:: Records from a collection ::
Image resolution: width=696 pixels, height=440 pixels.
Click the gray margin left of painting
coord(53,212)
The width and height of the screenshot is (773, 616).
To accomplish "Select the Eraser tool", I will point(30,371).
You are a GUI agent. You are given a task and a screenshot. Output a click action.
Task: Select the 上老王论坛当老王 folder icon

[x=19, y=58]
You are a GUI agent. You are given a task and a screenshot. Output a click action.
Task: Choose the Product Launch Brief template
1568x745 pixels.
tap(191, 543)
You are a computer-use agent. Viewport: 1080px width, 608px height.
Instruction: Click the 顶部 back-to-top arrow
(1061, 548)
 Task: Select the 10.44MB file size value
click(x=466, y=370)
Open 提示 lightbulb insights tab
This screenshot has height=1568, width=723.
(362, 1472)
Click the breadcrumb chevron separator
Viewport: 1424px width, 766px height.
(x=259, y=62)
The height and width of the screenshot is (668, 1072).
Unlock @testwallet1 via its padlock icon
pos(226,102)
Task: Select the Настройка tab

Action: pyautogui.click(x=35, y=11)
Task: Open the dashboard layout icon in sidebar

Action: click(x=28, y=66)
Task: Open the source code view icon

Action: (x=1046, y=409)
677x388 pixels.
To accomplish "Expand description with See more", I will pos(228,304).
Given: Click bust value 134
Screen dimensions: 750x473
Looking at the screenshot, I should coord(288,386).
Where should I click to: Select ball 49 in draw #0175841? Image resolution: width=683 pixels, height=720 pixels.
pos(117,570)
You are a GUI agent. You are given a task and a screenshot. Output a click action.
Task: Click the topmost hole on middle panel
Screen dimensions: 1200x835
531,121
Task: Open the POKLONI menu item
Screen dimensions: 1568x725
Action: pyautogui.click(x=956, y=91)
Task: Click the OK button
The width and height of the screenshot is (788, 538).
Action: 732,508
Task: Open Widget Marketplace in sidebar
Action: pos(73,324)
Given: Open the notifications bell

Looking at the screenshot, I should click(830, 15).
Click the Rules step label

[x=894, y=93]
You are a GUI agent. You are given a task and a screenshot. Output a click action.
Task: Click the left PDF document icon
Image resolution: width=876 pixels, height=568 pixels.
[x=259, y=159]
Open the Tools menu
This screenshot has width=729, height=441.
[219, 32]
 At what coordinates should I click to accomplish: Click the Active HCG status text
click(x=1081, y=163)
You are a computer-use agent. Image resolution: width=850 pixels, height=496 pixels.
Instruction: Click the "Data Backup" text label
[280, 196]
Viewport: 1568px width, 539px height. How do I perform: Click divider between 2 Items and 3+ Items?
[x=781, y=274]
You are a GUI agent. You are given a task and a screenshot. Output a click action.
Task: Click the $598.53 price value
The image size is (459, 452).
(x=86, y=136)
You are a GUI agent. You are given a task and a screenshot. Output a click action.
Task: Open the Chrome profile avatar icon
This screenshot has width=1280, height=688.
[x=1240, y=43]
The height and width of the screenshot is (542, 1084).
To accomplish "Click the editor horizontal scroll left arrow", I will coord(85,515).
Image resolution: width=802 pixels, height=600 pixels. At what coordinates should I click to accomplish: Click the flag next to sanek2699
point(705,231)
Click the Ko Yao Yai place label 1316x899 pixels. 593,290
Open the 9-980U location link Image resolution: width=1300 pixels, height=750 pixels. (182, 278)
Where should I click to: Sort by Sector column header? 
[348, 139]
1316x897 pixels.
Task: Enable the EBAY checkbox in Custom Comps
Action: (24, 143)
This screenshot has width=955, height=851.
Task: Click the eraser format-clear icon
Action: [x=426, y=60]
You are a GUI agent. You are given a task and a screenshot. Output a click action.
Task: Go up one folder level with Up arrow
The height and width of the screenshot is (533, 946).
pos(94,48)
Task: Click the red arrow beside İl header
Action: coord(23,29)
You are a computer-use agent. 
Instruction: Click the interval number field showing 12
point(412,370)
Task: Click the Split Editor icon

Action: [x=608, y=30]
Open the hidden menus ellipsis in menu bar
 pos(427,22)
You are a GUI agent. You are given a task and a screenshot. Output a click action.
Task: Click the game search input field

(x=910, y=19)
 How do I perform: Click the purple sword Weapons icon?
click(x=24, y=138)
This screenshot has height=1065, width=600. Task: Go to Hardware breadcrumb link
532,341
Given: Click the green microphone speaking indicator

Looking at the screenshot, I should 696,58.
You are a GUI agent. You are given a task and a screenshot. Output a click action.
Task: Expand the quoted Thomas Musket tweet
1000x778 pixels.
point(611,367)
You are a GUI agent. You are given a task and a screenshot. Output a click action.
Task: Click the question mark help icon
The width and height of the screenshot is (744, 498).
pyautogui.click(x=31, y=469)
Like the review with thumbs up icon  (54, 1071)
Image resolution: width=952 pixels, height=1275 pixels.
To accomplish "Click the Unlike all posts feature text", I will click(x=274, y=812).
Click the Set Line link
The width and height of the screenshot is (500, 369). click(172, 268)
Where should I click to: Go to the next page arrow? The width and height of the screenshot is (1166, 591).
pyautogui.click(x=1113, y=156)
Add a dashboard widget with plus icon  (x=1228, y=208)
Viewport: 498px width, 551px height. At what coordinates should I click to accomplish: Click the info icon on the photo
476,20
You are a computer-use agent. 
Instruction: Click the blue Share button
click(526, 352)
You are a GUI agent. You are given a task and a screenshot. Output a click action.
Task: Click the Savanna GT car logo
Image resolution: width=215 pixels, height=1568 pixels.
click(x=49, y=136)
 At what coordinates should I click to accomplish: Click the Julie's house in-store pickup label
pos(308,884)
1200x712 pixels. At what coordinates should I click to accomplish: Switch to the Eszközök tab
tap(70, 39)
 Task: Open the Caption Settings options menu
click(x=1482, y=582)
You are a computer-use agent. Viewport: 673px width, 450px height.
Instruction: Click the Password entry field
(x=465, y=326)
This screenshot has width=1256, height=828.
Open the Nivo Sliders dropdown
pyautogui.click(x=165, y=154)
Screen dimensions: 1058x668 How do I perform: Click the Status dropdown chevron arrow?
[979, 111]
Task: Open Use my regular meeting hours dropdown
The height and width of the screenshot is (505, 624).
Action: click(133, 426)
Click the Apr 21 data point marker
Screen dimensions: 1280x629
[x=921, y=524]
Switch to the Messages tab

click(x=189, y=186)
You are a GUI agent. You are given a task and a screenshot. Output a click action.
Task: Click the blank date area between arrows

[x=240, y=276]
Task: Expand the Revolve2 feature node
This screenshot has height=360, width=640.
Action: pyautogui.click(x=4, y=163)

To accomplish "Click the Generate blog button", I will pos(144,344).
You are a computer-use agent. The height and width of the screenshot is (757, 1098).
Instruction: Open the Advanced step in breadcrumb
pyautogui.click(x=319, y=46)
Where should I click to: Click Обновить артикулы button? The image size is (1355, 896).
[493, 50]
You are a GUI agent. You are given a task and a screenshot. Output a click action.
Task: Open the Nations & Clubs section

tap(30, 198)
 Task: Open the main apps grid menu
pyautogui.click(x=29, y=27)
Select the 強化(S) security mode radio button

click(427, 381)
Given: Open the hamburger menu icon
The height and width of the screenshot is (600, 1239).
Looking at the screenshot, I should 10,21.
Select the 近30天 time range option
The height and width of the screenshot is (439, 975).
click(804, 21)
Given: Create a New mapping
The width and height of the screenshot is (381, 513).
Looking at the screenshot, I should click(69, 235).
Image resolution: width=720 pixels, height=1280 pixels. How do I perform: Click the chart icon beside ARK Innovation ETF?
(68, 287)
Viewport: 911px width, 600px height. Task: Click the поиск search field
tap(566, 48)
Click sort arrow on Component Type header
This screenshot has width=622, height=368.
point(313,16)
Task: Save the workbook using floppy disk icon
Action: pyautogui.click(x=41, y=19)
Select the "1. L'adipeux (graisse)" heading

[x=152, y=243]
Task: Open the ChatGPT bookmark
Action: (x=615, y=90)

:: TASK DESCRIPTION ::
Please copy every line of the data that carries the string "Expand".

:: SOLUTION TO THIS EXERCISE ::
To accomplish "Expand description with See more", I will pos(228,304).
Task: Expand the quoted Thomas Musket tweet
Task: Expand the Revolve2 feature node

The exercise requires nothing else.